A questo «basic principle» riporta il November 21 Precedent e il suo ampliamento nel caso Gorsuch, che, dunque, integra un’operazione che potrebbe anche essere apprezzata per il suo riavvicinamento a quello che sembra il paradigma istituzionale più corretto.

Naturalmente, la scelta del 6 aprile è destinata a formare anch’essa un precedente che le parti politiche non si guarderanno dall’invocare quando domani dovesse tornare utile, ma la sua efficacia è evidentemente limitata: salvo imprevisti, non ci sarà da votare di nuovo molto presto per la Corte suprema. E, riempito il seggio lasciato libero da Scalia, non è certo neutralizzato l’ostruzionismo con cui la maggioranza repubblicana dovrà fare i conti ancora per tutto il resto del Congresso in corso, senza i numeri necessari per approvare una cloture motion.

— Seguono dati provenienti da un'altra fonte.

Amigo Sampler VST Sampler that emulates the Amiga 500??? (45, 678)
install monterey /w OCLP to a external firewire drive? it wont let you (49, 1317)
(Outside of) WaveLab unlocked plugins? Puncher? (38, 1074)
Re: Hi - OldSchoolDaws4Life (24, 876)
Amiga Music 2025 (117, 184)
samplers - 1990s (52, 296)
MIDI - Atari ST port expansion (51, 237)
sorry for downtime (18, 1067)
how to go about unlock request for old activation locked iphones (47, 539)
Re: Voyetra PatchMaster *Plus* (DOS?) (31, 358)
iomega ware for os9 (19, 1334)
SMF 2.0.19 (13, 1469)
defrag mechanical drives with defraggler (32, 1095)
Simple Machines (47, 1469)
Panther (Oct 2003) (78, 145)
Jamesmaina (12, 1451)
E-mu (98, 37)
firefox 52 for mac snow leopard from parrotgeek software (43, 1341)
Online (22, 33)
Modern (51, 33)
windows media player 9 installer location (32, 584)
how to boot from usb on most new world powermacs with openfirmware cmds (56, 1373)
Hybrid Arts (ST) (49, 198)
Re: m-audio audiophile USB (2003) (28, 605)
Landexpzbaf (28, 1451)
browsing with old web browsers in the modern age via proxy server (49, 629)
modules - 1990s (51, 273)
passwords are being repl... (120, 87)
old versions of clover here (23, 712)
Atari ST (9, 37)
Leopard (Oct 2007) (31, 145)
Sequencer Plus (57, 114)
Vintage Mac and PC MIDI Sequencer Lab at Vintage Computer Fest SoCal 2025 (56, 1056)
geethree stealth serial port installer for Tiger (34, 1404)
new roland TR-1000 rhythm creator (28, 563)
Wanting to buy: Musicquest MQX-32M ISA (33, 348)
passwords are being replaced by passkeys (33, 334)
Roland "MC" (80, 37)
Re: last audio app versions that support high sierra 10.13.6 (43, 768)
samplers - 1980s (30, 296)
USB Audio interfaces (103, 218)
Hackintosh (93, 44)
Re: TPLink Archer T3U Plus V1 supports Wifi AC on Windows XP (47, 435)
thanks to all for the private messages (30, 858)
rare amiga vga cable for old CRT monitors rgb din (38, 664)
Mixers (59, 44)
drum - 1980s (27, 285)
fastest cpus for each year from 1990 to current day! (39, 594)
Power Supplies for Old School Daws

Né un’ “opzione nucleare” per derubricare la super-majority di 60 senatori all’ordinaria maggioranza sarebbe ancora praticabile per i procedimenti legislativi – che costituiscono l’arena più significativa: si pensi alla “sospirata” riforma del servizio sanitario: un’operazione del genere sarebbe assolutamente incompatibile con la lettera della Rule XXII, e non potrebbe essere compiuta, dunque, sul solo piano dell’interpretazione.

Né è più facile andare ad emendare direttamente la disposizione regolamentare. Posto che – come si è visto sopra – una cloture motion sulle modifiche del Regolamento chiede la più alta maggioranza dei due terzi, i Repubblicani avrebbero bisogno di 67 voti per vincere l’opposizione democratica: ipotesi che oggi è quasi fantascientifica.

Insomma, la partita per Gorsuch sarà pure vinta, ma non si illuda Trump: non sarà facile la vita con i corsari in laticlavio alle calcagna.